The centre, at the National Memorial to The Few at Capel le Ferne in Kent, will be in the shape of a Spitfire wing.
It will tell the story of the WWII battle fought by RAF pilots against the Luftwaffe over Kent and Sussex in the summer and early autumn of 1940.
The visitor centre is due to be open in time for the 75th anniversary in 2015.
Chairman of the Battle of Britain Fighter Association, Bob Foster, who flew over 40 sorties, is the last surviving member of his squadron.
"We were all frightened in a way, I suppose, but your adrenalin is flowing and you are concentrating on either not being killed or shooting down somebody else," he said.

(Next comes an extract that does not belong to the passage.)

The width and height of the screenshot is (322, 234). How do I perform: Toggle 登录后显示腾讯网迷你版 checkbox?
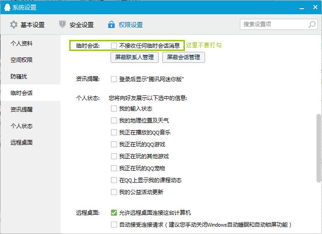[x=114, y=79]
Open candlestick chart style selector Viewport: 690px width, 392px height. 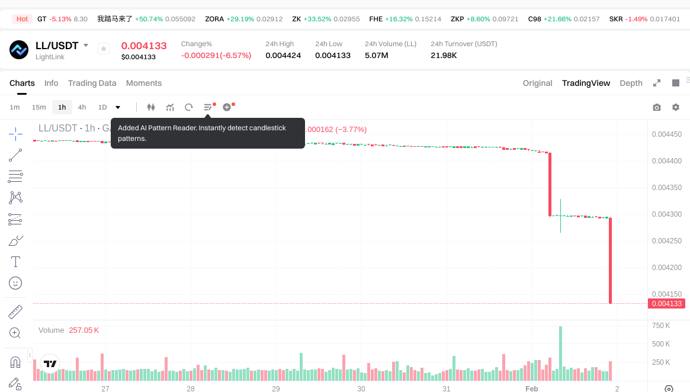(x=150, y=107)
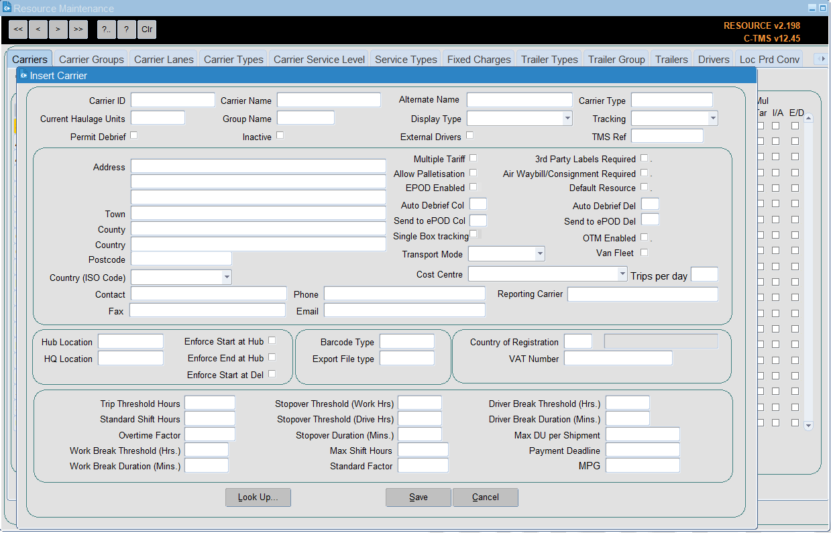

"That is all you are thinking about in those few minutes, and then it's all over."
The Battle of Britain Memorial Trust has raised £2.5m to begin building The Wing but still needs another £1m to complete the project.
The national memorial, which has the names of the 2,927 pilots who flew in the Battle of Britain inscribed on 15 panels, was unveiled in 2005.
Visitors are greeted by a wall bearing Winston Churchill's comment: "Never in the field of human conflict was so much owed by so many to so few".
Richard Hunting, chairman of the memorial trust, said: "Hitler had thought that he could probably invade the British islands, having taken over France with comparative ease.
"He was ready to invade Britain but his people realised he couldn't do that unless he had control of the air.
"The Royal Air Force denied him control of the air and that was the Battle of Britain."